There was nothing for it but to wait till morning. She knew that by some mischance she had wandered right in among the quagmire and, as she saw the will-o'-the-wisps burn here and there, she wondered that she had not been sucked down to death. She saw the glitter of her own footsteps as the night darkened, but thought they were more witch-lights shining to lure her to her doom.

Numbed with cold, frightened to move, her teeth began to chatter, and her limbs shook until they became even too cold for that sign of life. She sank into a kind of stupor, from which she started at times, thinking that she heard footsteps creeping nearer. But it was only the marsh gas escaping with a sound like a low chuckle. She had no means of guessing the time. Often she thought that the night must be nearly past; it had lasted so long already. When the faintest light crept over the blackness of the sky, she hailed it as the coming of day, but it was only the moon rising behind the clouds.

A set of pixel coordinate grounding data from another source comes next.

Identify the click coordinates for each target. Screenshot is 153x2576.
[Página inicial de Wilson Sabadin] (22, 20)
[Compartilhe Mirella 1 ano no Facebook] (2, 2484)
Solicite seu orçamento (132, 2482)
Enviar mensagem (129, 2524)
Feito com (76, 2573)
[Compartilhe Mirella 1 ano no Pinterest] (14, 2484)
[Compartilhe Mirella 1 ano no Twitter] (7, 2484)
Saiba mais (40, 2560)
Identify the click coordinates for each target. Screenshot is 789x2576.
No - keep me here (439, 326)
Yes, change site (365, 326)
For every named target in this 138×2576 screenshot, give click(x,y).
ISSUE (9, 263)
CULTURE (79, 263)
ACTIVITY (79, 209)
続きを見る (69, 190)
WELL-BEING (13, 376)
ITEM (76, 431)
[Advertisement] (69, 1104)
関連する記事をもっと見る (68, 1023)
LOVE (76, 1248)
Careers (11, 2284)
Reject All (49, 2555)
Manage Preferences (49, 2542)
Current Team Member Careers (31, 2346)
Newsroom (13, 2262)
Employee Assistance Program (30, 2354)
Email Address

After that followed a period of utter prostration, in which she saw and heard nothing. She was only conscious of an ever-present horror, which did not seem to have any outward source—she had lost all knowledge of the witch-lights and the marsh.

In this state of stupor Barbara found her.

"Lucy, Lucy," she said, lifting the girl in her arms, and though tears came hardly to her, she sobbed with thankfulness.

Lucy was roused at the sound.

"Save me, save me," she cried.

"You're all right," Barbara replied. "See, I'll carry you through the mire, and then we'll jog along home. Great-granny will think we're both lost, so long out at this time o' year."

"It's nearly morning, isn't it?" asked the girl, clinging to her sister with both hands.

"Bless the bairn, no; not more than ten, at the latest."